>> BEGIN DATASET ENTRIES
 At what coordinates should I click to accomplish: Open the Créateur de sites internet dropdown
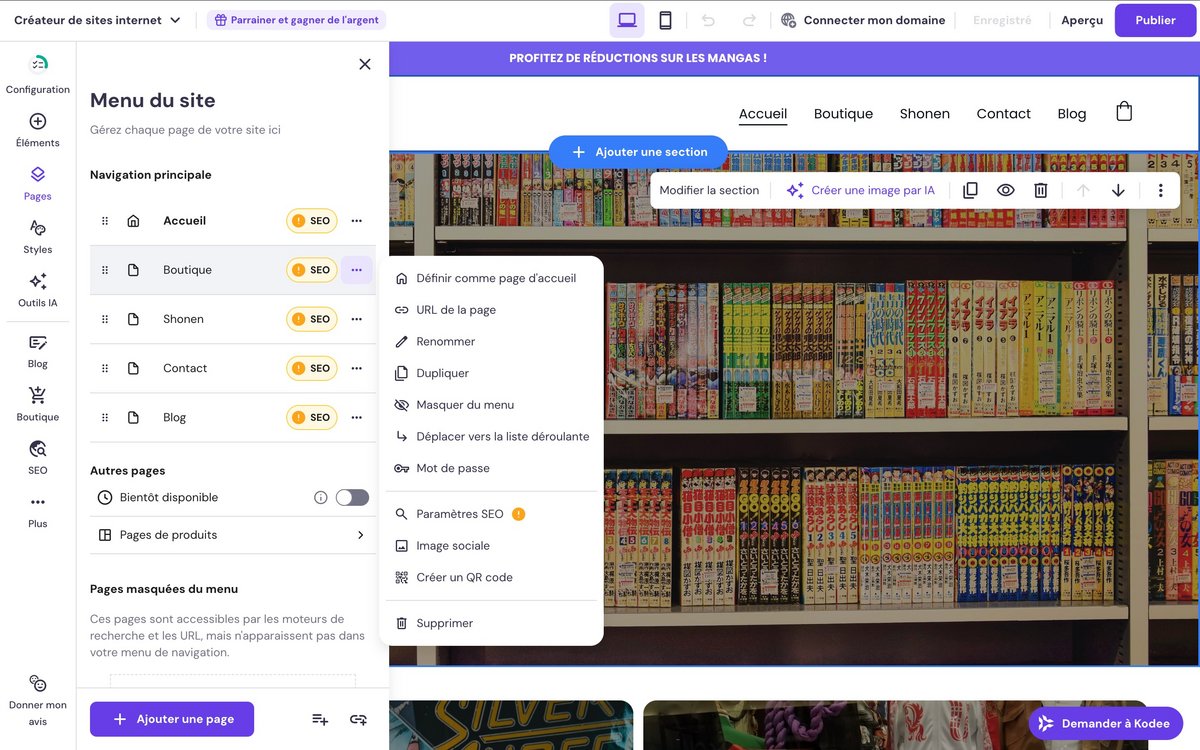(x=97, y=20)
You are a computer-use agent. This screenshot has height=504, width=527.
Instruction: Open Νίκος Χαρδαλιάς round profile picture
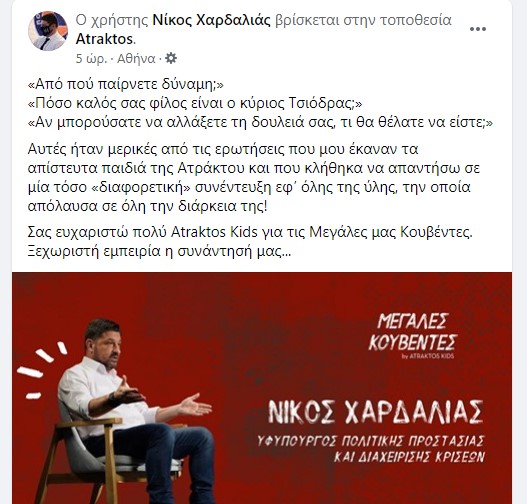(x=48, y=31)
>> END DATASET ENTRIES
**WHAT YOU WILL DO:**
Transcribe the lines above word for word, omitting the pictures.

**WRITTEN REPLY:**
 At what coordinates should I click to accomplish: Open the Créateur de sites internet dropdown
(x=97, y=20)
You are a computer-use agent. This screenshot has height=504, width=527.
Instruction: Open Νίκος Χαρδαλιάς round profile picture
(x=48, y=31)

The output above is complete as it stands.